• **TASK DETAILS**
Please reproduce the data below exactly, from the first line through the line containing "by Redazione FCM 24 ore (727, 708)", and leave every later line out.

# # # # #

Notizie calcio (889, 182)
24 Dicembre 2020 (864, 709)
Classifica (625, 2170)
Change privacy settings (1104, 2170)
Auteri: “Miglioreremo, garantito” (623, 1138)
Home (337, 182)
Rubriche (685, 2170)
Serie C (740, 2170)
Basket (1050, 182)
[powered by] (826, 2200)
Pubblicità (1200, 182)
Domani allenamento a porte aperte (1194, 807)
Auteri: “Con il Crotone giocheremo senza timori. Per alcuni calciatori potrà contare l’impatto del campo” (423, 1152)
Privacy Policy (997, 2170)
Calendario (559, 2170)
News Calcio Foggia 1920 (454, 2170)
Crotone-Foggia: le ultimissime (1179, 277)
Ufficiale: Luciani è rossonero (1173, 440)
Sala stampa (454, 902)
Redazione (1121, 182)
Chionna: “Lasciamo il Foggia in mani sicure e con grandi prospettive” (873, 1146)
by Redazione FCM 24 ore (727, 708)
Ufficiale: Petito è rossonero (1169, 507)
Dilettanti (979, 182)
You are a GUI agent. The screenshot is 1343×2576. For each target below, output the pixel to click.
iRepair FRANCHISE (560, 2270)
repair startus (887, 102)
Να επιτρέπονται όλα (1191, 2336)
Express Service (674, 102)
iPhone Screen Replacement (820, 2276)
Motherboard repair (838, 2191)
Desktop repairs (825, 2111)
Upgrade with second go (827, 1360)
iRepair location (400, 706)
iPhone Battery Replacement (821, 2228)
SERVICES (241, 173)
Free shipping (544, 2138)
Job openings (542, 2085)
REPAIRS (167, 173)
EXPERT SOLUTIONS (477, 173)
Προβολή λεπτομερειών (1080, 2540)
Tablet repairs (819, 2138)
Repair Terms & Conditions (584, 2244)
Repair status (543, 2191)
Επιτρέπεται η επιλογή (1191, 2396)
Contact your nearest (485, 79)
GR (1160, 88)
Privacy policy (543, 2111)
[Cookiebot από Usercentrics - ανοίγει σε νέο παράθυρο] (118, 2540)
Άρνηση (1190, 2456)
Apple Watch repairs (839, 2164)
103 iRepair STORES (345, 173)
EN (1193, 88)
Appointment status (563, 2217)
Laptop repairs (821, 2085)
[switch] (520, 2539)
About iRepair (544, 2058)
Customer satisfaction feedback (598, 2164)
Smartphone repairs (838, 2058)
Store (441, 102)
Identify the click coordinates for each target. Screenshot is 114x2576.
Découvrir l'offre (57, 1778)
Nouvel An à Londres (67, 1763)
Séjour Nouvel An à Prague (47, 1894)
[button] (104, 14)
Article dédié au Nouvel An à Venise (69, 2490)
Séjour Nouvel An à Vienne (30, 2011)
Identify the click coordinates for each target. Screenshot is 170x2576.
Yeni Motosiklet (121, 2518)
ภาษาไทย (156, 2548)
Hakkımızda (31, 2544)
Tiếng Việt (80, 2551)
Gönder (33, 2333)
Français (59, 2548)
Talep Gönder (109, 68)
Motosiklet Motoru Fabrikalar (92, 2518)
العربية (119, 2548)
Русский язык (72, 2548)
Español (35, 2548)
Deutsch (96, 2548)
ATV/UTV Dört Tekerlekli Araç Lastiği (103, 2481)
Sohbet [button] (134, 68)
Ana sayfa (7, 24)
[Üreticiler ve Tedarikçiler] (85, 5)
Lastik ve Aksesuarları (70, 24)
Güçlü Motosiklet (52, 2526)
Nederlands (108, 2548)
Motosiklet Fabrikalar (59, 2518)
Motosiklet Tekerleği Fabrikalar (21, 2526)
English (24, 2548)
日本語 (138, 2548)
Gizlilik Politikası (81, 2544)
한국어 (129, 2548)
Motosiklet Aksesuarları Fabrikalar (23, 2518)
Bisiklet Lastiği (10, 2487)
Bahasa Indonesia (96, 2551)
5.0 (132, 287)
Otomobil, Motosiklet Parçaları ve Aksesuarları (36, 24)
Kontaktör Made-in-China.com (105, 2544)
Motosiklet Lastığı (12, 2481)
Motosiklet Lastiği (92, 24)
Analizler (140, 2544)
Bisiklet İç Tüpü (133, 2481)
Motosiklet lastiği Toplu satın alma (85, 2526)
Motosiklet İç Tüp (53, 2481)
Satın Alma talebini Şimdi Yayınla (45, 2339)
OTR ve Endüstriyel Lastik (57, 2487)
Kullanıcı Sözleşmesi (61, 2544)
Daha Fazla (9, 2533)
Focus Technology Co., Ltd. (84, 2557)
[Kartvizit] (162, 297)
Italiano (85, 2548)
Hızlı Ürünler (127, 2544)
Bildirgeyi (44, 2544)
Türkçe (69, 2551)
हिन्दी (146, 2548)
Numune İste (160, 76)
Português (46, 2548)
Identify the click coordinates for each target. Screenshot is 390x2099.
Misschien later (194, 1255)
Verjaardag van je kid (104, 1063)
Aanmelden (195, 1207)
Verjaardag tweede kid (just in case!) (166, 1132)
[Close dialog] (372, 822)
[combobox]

# # # # #

• **RESPONSE FOR THIS EXERCISE**
Notizie calcio (889, 182)
24 Dicembre 2020 (864, 709)
Classifica (625, 2170)
Change privacy settings (1104, 2170)
Auteri: “Miglioreremo, garantito” (623, 1138)
Home (337, 182)
Rubriche (685, 2170)
Serie C (740, 2170)
Basket (1050, 182)
[powered by] (826, 2200)
Pubblicità (1200, 182)
Domani allenamento a porte aperte (1194, 807)
Auteri: “Con il Crotone giocheremo senza timori. Per alcuni calciatori potrà contare l’impatto del campo” (423, 1152)
Privacy Policy (997, 2170)
Calendario (559, 2170)
News Calcio Foggia 1920 (454, 2170)
Crotone-Foggia: le ultimissime (1179, 277)
Ufficiale: Luciani è rossonero (1173, 440)
Sala stampa (454, 902)
Redazione (1121, 182)
Chionna: “Lasciamo il Foggia in mani sicure e con grandi prospettive” (873, 1146)
by Redazione FCM 24 ore (727, 708)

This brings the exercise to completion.